PROMPT: Restate every record that follows, keeping it exact.

INPUT DATA:
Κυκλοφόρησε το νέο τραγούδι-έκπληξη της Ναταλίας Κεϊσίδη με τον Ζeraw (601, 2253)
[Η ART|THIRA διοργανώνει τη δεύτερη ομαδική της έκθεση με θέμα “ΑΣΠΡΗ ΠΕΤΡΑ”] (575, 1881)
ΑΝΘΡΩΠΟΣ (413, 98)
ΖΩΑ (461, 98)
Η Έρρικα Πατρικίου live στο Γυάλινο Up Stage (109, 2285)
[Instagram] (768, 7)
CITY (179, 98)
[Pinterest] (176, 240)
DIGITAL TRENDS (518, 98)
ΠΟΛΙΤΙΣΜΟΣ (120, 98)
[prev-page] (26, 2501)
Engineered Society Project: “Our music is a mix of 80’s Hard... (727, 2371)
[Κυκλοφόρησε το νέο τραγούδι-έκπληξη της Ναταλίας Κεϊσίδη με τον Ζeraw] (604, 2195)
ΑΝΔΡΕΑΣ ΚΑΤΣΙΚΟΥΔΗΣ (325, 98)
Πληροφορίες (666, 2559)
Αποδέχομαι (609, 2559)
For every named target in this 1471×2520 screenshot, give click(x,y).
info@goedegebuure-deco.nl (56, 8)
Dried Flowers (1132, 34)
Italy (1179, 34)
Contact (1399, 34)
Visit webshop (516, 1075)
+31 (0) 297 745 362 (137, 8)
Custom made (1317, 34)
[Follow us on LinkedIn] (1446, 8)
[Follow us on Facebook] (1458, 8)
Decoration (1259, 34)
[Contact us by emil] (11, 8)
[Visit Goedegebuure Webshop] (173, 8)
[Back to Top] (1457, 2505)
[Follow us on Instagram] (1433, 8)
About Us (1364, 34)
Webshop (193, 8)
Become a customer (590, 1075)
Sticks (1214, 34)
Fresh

WRITTEN REPLY:
Κυκλοφόρησε το νέο τραγούδι-έκπληξη της Ναταλίας Κεϊσίδη με τον Ζeraw (601, 2253)
[Η ART|THIRA διοργανώνει τη δεύτερη ομαδική της έκθεση με θέμα “ΑΣΠΡΗ ΠΕΤΡΑ”] (575, 1881)
ΑΝΘΡΩΠΟΣ (413, 98)
ΖΩΑ (461, 98)
Η Έρρικα Πατρικίου live στο Γυάλινο Up Stage (109, 2285)
[Instagram] (768, 7)
CITY (179, 98)
[Pinterest] (176, 240)
DIGITAL TRENDS (518, 98)
ΠΟΛΙΤΙΣΜΟΣ (120, 98)
[prev-page] (26, 2501)
Engineered Society Project: “Our music is a mix of 80’s Hard... (727, 2371)
[Κυκλοφόρησε το νέο τραγούδι-έκπληξη της Ναταλίας Κεϊσίδη με τον Ζeraw] (604, 2195)
ΑΝΔΡΕΑΣ ΚΑΤΣΙΚΟΥΔΗΣ (325, 98)
Πληροφορίες (666, 2559)
Αποδέχομαι (609, 2559)
For every named target in this 1471×2520 screenshot, give click(x,y).
info@goedegebuure-deco.nl (56, 8)
Dried Flowers (1132, 34)
Italy (1179, 34)
Contact (1399, 34)
Visit webshop (516, 1075)
+31 (0) 297 745 362 (137, 8)
Custom made (1317, 34)
[Follow us on LinkedIn] (1446, 8)
[Follow us on Facebook] (1458, 8)
Decoration (1259, 34)
[Contact us by emil] (11, 8)
[Visit Goedegebuure Webshop] (173, 8)
[Back to Top] (1457, 2505)
[Follow us on Instagram] (1433, 8)
About Us (1364, 34)
Webshop (193, 8)
Become a customer (590, 1075)
Sticks (1214, 34)
Fresh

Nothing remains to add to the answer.